Les collègues directeurs se plaignent à juste raison des demandes administratives toujours plus nombreuses et pressantes qui contribuent à rendre leur mission impossible. Un peu comme si dans sa fureur de « pilotage » le ministère de l'éducation nationale avait pour soucis de rendre mathématiquement possible un métier que Freud jugeait dans « un mot plaisant » qu'il soit avec ceux de guérir et gouverner « impossible » mais devrait pour cela rendre impossible une certaine liberté conquise par les enseignants. On peut juger paradoxal de se plaindre de cette sorte de réification étatique en demandant précisément un statut qui peu ou prou irait vers un rôle de « représentant de l'état ».Il est vrai que se plaindre n'est pas revendiquer . On peut aussi faire un lien entre cette liberté et des auteurs comme Castoriadis quand il pense son projet d'autonomie au cœur d'une contradiction qui serait celle d'une organisation sociale qui « demande aux hommes, comme producteurs et comme citoyens de rester passifs, de se cantonner dans l'exécutionde la tâche qu'elle leur impose, lorsqu'elle constate que que cette passivité est son cancer, elle sollicite l'initiative de la participation pour découvrir aussitôt qu'elle ne peut davantage les supporter qu'elles mettent en question l'essence même de l'ordre existant. »7ou à cette conception du travail avancée que Christophe Dejours « le travail, c'est l'activité coordonnée des hommes et des femmes pour faire face à ce qui ne pourrait être obtenu pr l'exécution stricte des prescriptions »
Loin de moi l'idée de conclure au fait que la vie de nos écoles serait idéale et qu'il faille s'en tenir au strict statu quo mais peut être que dans le sentiment égalitariste que mettrait définitivement en cause le statut de directeur il reste encore de précieuses dispositions pour construire une école plus humaniste et plus soucieuse de combattre les inégalités. La formule d'un des fondateurs de l'émancipation cité par L Bouet « Nous avons la prétention de former des générations de français épris de justice. Que ne commençons nous par réaliser, dans la mesure du possible, la justice chez nous? » peut en effet se lire dans les deux sens.

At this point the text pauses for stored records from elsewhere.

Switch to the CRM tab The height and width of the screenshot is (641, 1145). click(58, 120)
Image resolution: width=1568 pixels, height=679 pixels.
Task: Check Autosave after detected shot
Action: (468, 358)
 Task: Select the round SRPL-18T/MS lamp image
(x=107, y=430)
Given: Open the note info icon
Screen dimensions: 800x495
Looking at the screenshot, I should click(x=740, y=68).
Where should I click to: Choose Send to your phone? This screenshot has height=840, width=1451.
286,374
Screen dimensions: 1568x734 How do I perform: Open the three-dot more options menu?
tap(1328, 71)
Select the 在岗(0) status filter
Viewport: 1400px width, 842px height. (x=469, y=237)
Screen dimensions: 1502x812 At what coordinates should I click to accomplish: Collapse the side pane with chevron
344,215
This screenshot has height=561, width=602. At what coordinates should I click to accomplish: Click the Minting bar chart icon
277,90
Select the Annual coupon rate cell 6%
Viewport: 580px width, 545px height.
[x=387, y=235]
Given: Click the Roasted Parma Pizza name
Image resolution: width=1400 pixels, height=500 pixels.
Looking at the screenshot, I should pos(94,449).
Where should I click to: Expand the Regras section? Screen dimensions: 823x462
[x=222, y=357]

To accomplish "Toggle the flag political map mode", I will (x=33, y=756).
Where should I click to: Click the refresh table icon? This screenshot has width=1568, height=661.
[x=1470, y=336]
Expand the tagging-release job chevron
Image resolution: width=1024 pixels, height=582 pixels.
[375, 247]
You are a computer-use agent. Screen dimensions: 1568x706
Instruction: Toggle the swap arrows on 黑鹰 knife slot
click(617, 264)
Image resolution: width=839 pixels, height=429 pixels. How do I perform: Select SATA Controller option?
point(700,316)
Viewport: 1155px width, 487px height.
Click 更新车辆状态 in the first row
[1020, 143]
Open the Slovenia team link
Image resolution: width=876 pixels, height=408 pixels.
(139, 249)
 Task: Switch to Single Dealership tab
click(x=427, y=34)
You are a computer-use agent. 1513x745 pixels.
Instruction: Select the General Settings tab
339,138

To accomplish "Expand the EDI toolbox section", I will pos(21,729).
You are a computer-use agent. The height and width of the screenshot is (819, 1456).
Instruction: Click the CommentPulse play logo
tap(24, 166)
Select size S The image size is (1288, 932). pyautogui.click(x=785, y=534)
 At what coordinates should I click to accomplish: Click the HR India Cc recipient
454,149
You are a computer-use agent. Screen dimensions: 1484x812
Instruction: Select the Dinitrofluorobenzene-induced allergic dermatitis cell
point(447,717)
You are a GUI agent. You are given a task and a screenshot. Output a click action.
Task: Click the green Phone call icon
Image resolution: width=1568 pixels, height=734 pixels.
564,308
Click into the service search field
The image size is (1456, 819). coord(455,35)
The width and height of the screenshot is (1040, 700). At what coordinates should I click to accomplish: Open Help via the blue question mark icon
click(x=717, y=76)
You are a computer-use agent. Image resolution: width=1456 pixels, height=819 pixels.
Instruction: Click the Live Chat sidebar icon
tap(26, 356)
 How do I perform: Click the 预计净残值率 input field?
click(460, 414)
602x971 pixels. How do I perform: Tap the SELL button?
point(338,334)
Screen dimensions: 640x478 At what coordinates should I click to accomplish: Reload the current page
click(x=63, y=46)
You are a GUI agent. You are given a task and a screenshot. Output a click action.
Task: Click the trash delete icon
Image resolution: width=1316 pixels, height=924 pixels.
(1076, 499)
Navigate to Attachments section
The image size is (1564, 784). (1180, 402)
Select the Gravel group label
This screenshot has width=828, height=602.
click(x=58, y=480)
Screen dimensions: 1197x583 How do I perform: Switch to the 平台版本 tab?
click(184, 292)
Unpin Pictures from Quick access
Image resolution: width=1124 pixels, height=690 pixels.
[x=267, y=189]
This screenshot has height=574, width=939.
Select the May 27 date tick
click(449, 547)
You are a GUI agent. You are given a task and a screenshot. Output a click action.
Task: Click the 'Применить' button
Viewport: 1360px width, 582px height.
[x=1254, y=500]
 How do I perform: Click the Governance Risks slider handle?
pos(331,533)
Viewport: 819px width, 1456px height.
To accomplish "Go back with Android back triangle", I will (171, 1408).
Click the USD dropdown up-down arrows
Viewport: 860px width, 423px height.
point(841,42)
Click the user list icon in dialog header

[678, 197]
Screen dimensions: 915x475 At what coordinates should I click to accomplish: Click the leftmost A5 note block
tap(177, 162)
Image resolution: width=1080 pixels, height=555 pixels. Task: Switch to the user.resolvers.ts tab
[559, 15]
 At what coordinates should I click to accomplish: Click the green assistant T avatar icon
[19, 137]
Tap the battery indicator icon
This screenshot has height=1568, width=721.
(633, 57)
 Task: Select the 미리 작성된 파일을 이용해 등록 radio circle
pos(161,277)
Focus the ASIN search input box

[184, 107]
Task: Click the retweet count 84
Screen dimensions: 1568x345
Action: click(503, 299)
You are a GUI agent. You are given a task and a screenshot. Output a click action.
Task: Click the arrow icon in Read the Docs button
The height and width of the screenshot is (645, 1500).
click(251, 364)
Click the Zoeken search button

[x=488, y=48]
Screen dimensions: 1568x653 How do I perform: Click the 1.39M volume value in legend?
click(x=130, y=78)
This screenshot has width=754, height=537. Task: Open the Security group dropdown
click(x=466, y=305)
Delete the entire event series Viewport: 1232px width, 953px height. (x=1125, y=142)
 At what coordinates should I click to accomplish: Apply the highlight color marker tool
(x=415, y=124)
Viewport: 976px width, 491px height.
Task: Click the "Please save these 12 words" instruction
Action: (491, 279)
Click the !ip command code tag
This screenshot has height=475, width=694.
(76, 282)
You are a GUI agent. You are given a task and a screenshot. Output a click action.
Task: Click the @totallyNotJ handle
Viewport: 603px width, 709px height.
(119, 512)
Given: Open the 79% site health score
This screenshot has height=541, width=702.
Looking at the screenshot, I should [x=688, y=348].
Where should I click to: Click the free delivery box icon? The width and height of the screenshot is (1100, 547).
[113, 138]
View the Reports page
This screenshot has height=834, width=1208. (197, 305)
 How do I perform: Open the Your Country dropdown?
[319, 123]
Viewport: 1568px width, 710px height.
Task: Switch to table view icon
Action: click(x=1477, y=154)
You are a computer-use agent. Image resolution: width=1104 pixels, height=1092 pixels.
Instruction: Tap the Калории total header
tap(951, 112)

1 Avis n° 114 (2010-2011) fait au nom de la commission de la culture, déposé le 18 novembre 2010
2 Groupement de Défense des Idées des Directeurs
3 Décret n°89-122 du 24 février 1989 relatif aux directeurs d'école
4 verbatim du débat diffusé par le site « aufeminin.com » en juillet 2011, réunissant autour de Karim Amellal, Daniel Laurent professeur des Universités et conseiller spécial de l’Institut Montaigne, Jacques Grosperrin député UMP membre de la commission des affaires culturelles et de l'éducation, Bruno Julliard Secrétaire national du PS en charge de l’éducation et Marie-Caroline Missir rédacteur en chef « Éducation » à l’AEF.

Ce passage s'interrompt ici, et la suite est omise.